The marble and granite plaza was paid for by the Friends of Independence National Historical Park, whose chair Tom Caramanico was in attendance. At the end of the ceremony, Superintendent Sidles signed the permit to the first demonstration to be held at People's Plaza, a war protest being staged by Chestnut Hill Friends Meeting next Sunday. You're welcome to attend whether you agree or disagree.

* * *

It's also worth noting that elsewhere on the same block -- Block 1 of INHP, as described by Darla Sidles -- the landscaping to the mall along the 5th Street side (between Chestnut and Market) is now mostly finished and open to the public with new benches for your Bourse eating convenience.
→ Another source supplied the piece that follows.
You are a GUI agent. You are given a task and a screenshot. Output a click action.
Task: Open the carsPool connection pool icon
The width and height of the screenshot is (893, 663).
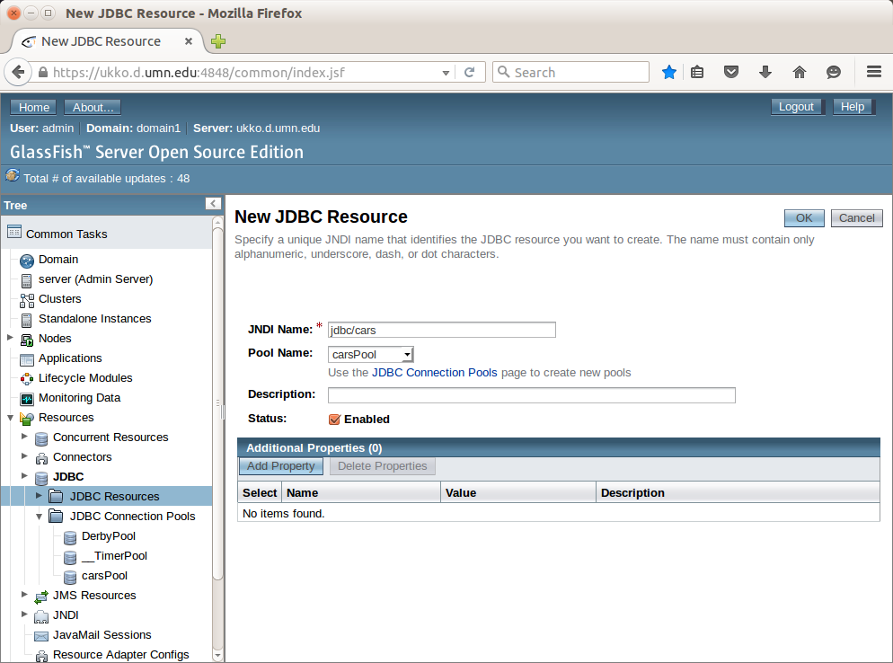coord(69,575)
That leaves the President's House on the corner of 6th & Market as the last piece of the puzzle to the Independence Mall redo. The redesign by Kelly/Maiello approved in December will incorporate the archaeological findings that attracted over 300,000 people last summer. It is fully funded and is scheduled to be completed in 2009. For more on the President's House, please see ushistory.org.

–B Love

PS: Umm . . . on an unrelated note, please consider this an all points bulletin for all you kind people in Old City: There is a reward of one six-pack of any beer brewed by Yards Brewery if you find a black ski cap with a boognish on it. It somehow fell out of my back pocket this morning somewhere between Old City Coffee (whose coffeecake is outta sight, by the way), the Liberty Bell and Constitution Center. It look a lil' something like:



So if you find it, please drop me a line and I will gladly meet you with your favorite six-pack of Yards beer. If you don't drink . . . uhh, a Gatorade maybe? Thanks for listening.